Olympia runner keeps logging miles

If everything goes according to plan Sunday (Sept.28) morning at the Bellingham Bay Marathon, a college instructor from Olympia will do something no other American has accomplished.


Andy Fritz wasn’t boastful when he pointed out his little piece of running history. In fact, he chuckled. The Clover Park Technical College environmental science instructor is one of only three people who have completed the 26.2-mile race every year since it started in 2007. But the other two are Canadians who live 45 miles northwest of Bellingham in Delta, British Columbia.

This is definitely an impressive note for his running resume, but hardly the most impressive.

Race bibs adorn the walls of his office. There’s one for each Bellingham Bay Marathon. Bibs from each of the last 10 Capital City Marathons. And some from other races.

But not all his bibs hang in the office. There’s not enough room.

Since 1995, he has run more than 330 races and more than 20,000 miles. Since 2005, he’s run 93 marathons and 22 ultramarathons. He logs about 1,600 miles each year — about the distance from the South Sound to Lincoln, Nebraska.

And along the way Fritz, 48, has found the trick to staying motivated, keeping his sport fun and staying fit.

He’s turned his passion for running into a series of games. Goals he sets for himself.

Can he run a marathon every month? His longest streak was from August 2010 to October 2012.

Can he run 100 miles per month? He once pushed his streak to 93 months before an injury forced him to start over.

Can he run every street in DuPont? Yes; he covered about 300 miles doing so.

Like so many passionate runners, Fritz is an unabashed stat geek.

“You have to find what works for you, what matches your personality,” Fritz said.

Logging his progress and creating goals to strive for clearly keeps Fritz going.

When he finishes Sunday’s marathon, his post-race ritual will involve some pretty serious documentation.

First he’ll check the data recorded by his GPS watch. Mileage, pace, vertical feet climbed, etc.

Then Fritz will log that data in a spreadsheet he keeps to record the details of his running over the past two decades.

Next, he’ll go online to update his Marathon Maniacs race log. Marathon Maniacs is a worldwide running club founded in Tacoma. To become a member you have to run two marathons in 17 days or three in 90 days.

Finally, he’ll take some time to write about his race experience on his blog, mummydust.blogspot.com.

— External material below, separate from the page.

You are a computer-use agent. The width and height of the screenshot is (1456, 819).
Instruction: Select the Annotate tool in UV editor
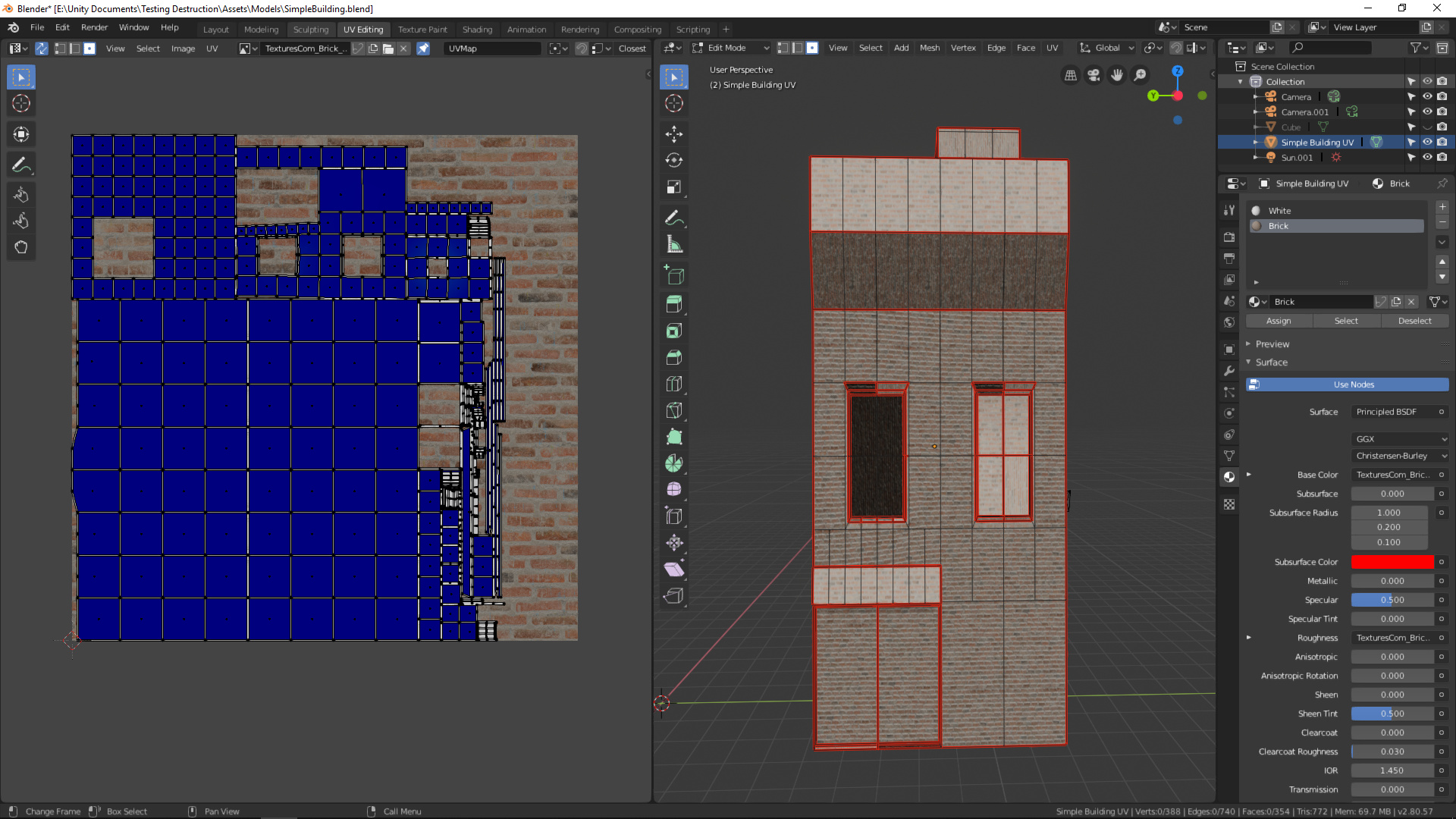(x=20, y=164)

Not only does his “run-race-record” approach to fitness keep him motivated, entertained and at the front of the middle of the pack, it also proves to be a good tool for helping him plan for races. His blog entries date back to June 24, 1995.

“So if I run a race I’ve done before, I can just click on the link and read about it,” Fritz said.

He’s also heard from other runners who’ve used information from his blog to plan for races.

Starting with his first entry, the blog offers plenty of good advice.

“I do not recommend a half marathon to first-time racers who have only been running for 10 weeks,” he wrote after making this mistake at the June 24, 1995, My Brother’s Table Half Marathon near Boston. He’d gotten a little carried away after watching the Boston Marathon two months earlier.

Fritz hobbled to the finish line in 456th place, but he still finished in less than two hours. “… Although the last three miles had been a disaster,” he wrote, “the entire event had been kind of fun.”

Later he’d say that first race is what got him hooked on the sport.

As he started logging his runs and setting up those little games to keep himself motivated, he also set his sights on the ultimate prize for recreational distance runners: the Boston Marathon.

A year later, he entered the My Brother’s Table race again and shaved 16 minutes off his time. By 1997 he was dabbling in marathons. During his first, a small race in Massachusetts, he was pretty sure he’d never run that distance again. But six months later he ran his second marathon.

As for that lofty goal of qualifying for Boston, well, he never really got close.

“I got within about 20 minutes, but I realized I was not going to be able to do it,” Fritz said.

He was OK with that realization and was happy to create more goals and games to keep himself running. Then, in 2012, his Boston dream came true. He earned a spot in the race as a fundraiser for the Salvation Army.

He has more than 100 finisher medals, and most of them are packed away in boxes. (“I should probably stop taking them,” he said.) But the Boston medal is on display in his home.

But most of his accomplishments don’t come with medals or celebrations. They are just numbers on spreadsheets ticking ever upward and, of course, a sense of satisfaction that is more than enough to keep him going.

He doesn’t often share his stats with runners he meets during races, but, of course, he occasionally shares them with his wife. “She’s patient,” Fritz said. She’s an athlete, too, he says, so she understands the importance of inspiration and tracking success.

So what’s the next game Fritz has made for himself?

He plans to keep his Bellingham and Capital City marathon streaks going as long as possible. He wants to keep logging at least 100 miles per month. And he will continue tracking his progress.

“I just want to keep doing this well into my years,” Fritz said. “I don’t want to lose interest. I want to keep having fun with this.”